Provide only the number of lines below that hold "agent".

[[ THE INPUT open ]]

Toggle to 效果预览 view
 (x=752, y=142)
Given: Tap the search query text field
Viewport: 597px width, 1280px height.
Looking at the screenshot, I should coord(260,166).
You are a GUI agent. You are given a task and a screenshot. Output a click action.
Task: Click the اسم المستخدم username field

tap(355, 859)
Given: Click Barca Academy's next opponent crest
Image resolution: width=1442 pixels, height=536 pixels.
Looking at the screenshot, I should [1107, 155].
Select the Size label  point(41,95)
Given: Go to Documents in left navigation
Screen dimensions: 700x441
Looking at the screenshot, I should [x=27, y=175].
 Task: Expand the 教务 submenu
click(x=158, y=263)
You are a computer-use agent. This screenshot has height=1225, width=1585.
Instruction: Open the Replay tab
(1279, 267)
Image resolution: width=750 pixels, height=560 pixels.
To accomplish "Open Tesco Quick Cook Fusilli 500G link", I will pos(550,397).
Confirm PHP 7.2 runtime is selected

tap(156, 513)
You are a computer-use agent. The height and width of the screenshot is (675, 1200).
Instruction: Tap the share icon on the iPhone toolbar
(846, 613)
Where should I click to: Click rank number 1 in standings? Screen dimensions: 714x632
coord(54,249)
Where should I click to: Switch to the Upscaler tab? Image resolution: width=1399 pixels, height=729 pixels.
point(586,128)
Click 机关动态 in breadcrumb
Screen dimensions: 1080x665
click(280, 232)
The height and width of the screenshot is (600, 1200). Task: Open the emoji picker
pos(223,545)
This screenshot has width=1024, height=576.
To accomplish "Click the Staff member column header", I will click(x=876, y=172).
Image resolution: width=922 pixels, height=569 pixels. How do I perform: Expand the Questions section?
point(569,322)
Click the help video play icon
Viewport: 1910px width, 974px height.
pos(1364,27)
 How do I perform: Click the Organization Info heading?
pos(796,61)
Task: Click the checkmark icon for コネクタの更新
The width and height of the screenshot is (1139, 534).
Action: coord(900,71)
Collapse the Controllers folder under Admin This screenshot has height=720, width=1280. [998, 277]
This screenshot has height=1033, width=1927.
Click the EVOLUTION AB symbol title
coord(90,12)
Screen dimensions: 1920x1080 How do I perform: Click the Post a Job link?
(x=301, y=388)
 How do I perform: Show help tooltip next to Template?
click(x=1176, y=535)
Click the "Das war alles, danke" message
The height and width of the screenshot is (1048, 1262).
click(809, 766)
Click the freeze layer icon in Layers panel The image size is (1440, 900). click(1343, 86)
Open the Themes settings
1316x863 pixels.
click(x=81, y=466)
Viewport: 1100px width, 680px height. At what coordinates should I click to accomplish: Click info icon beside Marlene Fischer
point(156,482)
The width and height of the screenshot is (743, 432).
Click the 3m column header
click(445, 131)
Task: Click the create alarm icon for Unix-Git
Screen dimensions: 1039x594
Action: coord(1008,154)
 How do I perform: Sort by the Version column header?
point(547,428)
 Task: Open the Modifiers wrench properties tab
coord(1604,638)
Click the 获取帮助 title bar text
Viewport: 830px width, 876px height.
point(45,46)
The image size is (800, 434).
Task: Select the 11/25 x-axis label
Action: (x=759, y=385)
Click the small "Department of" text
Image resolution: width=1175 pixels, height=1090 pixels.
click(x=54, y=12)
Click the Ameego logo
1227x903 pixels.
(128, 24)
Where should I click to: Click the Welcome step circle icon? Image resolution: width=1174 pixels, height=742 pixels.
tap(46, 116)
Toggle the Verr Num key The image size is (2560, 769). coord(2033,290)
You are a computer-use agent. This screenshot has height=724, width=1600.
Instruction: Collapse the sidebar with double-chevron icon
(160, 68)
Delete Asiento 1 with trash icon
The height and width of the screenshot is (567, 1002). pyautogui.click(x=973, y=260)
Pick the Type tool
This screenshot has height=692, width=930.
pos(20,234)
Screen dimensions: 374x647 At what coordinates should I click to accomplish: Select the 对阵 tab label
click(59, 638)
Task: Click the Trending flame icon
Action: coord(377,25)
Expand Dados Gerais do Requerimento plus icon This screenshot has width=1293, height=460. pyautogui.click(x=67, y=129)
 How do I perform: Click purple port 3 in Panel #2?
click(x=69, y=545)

[[ THE INPUT closed ]]

# RESPONSE:
4